As described above, according to the present invention, the semiconductor laser device has substantially the same length {c / (2nηf)} (where c
Is a speed of light, n is an integer of 2 or more, and η is a resonator having an optical propagation path of a group velocity refractive index of light). There is an effect that it is possible to obtain an optical clock pulse having a clock frequency n · f in response to

[Brief description of drawings]

FIG. 1 is a configuration diagram of a first embodiment according to the present invention.

FIG. 2 is a timing diagram of the first embodiment.

FIG. 3 is a diagram for explaining the operation principle of the first embodiment.

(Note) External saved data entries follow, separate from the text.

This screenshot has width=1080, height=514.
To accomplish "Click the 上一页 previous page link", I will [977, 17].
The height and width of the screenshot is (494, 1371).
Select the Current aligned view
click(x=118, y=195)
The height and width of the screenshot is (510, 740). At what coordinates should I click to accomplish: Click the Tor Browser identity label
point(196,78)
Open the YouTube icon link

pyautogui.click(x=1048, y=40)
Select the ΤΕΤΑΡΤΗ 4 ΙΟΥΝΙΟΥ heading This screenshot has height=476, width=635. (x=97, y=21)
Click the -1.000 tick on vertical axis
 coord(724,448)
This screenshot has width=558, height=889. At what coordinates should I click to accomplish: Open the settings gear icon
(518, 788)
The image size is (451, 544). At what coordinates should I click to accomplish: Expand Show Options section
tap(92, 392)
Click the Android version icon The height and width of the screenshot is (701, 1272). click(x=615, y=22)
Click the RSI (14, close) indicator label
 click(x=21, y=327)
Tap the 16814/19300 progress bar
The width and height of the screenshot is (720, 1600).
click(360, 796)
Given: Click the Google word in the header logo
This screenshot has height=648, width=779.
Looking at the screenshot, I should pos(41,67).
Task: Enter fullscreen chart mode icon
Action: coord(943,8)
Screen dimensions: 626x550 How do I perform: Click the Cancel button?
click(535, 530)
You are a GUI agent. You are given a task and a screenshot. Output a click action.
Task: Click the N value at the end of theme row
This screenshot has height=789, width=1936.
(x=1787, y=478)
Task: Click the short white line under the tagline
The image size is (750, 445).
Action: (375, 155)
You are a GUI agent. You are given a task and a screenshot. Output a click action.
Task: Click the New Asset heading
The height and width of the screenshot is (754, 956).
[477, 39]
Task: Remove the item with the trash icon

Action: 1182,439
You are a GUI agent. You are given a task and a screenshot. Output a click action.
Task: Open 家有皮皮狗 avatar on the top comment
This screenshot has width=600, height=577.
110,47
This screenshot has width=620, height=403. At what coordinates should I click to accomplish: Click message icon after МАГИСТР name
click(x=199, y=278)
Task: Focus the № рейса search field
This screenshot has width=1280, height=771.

FIG. 4 is a configuration diagram of a second embodiment according to the present invention.

[Explanation of symbols]

 1, 1A Optical clock pulse extraction element 2a, 2b Optical fiber 3a to 3d Lens 4a, 4b Optical isolator 11 Saturable absorption region 12 Gain region 13, 13a, 13b Cap layer 14 p Clad layer 15 Active layer 16 n Clad layer 17 Substrate 18, 18a, 18b p-side electrode 19 n-side electrode 20a, 20b End surface

Claims (3)

[Claims] 1. An optical clock pulse generation for inputting an optical data signal train of clock frequency f to a semiconductor laser device and emitting an optical clock pulse of clock frequency n · f (n is an integer of 2 or more) from the semiconductor laser device. In the circuit, the semiconductor laser device has a substantially length {c / (2nη
f)} (where c is the speed of light and η is the refractive index of the group velocity of light) is provided with a resonator having an optical propagation path, one end of the resonator being the incident end of the optical data signal train, and An optical clock pulse generation circuit, wherein the other end is an emission end of the optical clock pulse. 2. The optical clock pulse generation circuit according to claim 1, wherein the optical propagation path of the resonator includes a saturable absorption region of light and a gain region of the light. 3. The optical clock pulse generation circuit according to claim 1, wherein the optical propagation path of the resonator includes only a gain region of light.